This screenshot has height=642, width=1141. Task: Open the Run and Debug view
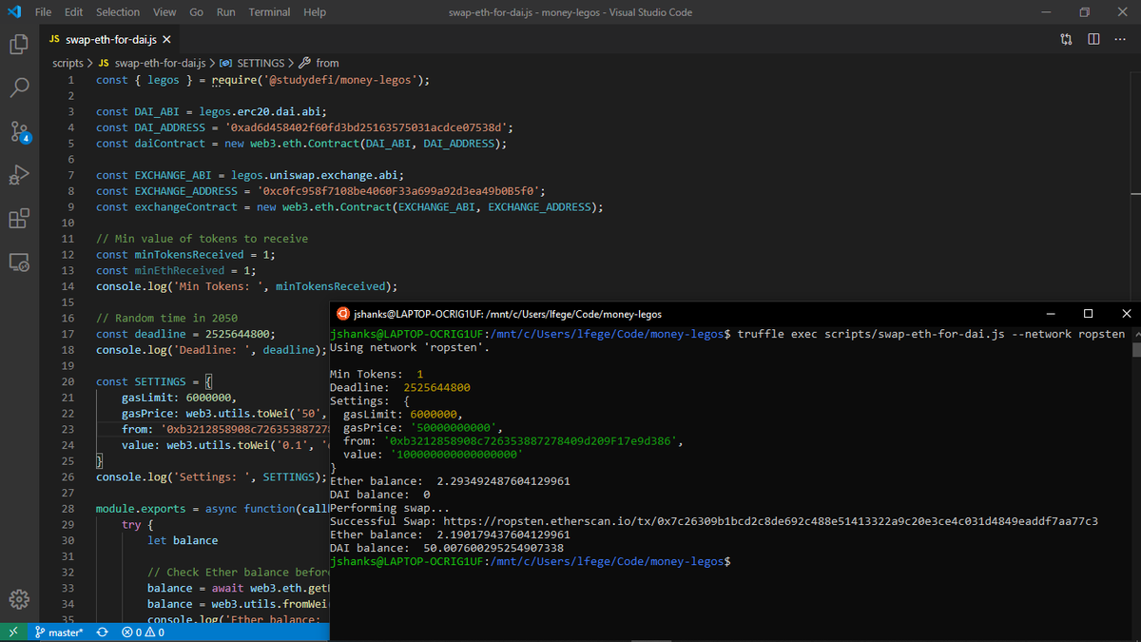19,175
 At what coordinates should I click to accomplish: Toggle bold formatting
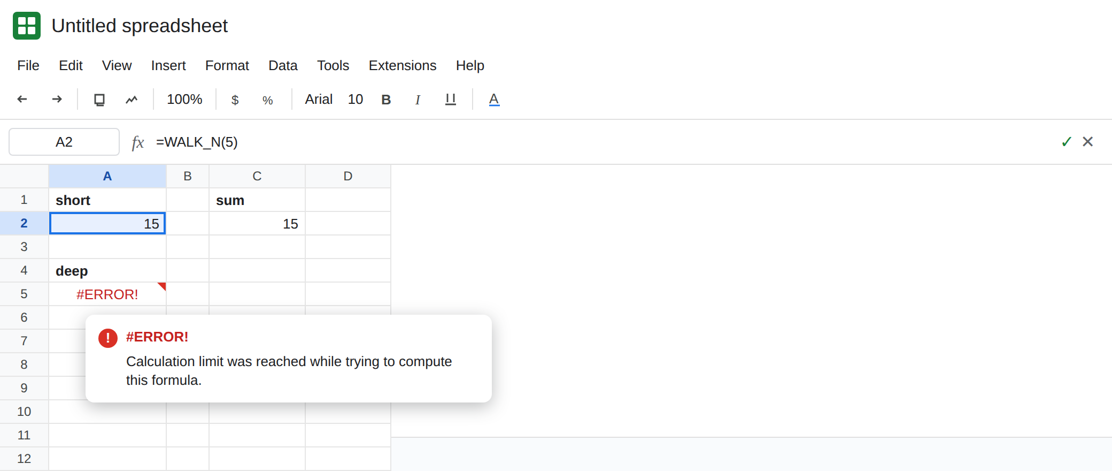[x=386, y=100]
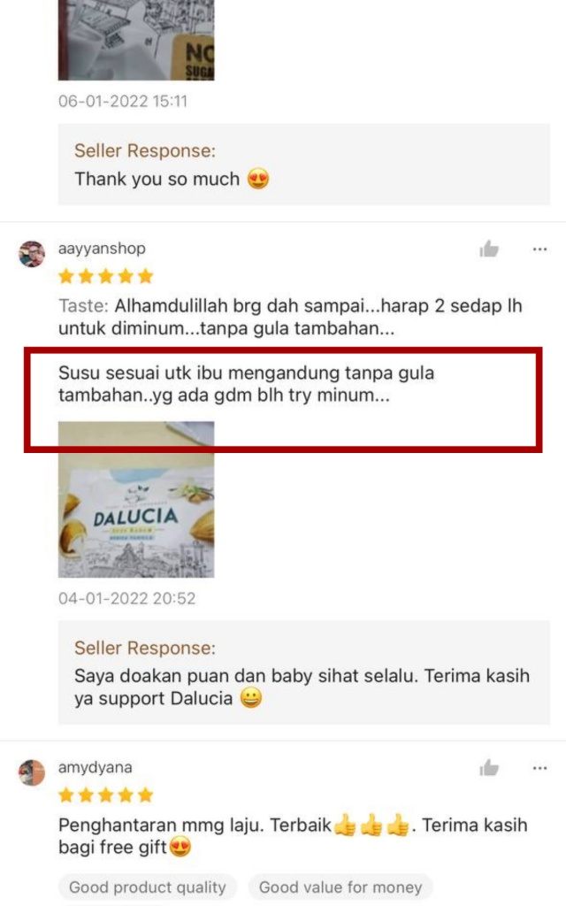Open amydyana's five-star rating row
The height and width of the screenshot is (906, 566).
coord(106,795)
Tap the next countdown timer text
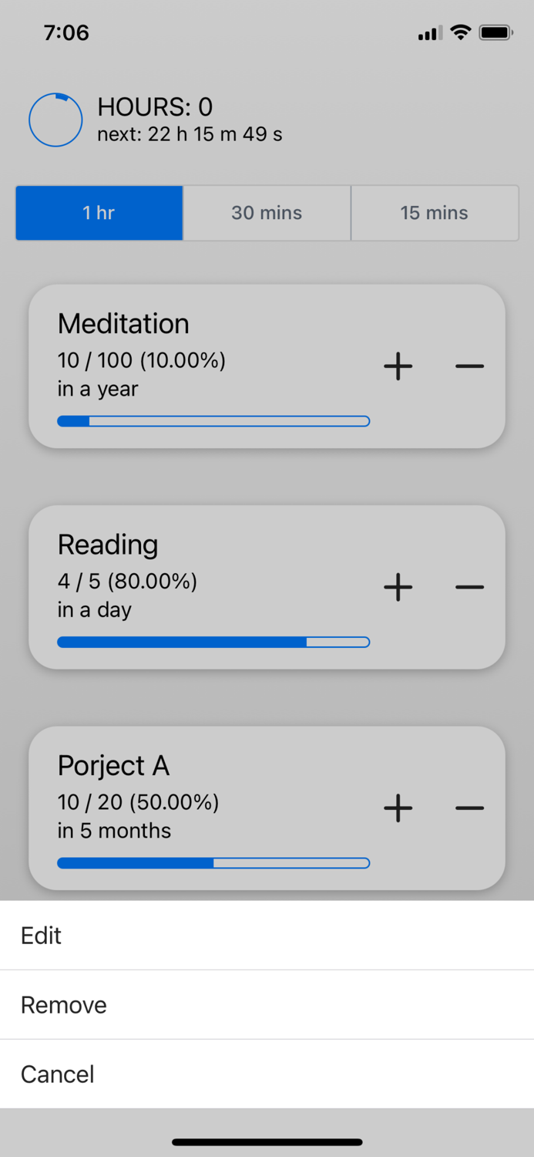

■ **ASSIGNED TASK**
Leaving aside the images, write out every entry above exactly.

■ **RESPONSE AREA**
This screenshot has height=642, width=1141. Task: Open the Run and Debug view
19,175
 At what coordinates should I click to accomplish: Toggle bold formatting
[x=386, y=100]
Open amydyana's five-star rating row
The height and width of the screenshot is (906, 566).
coord(106,795)
Tap the next countdown timer text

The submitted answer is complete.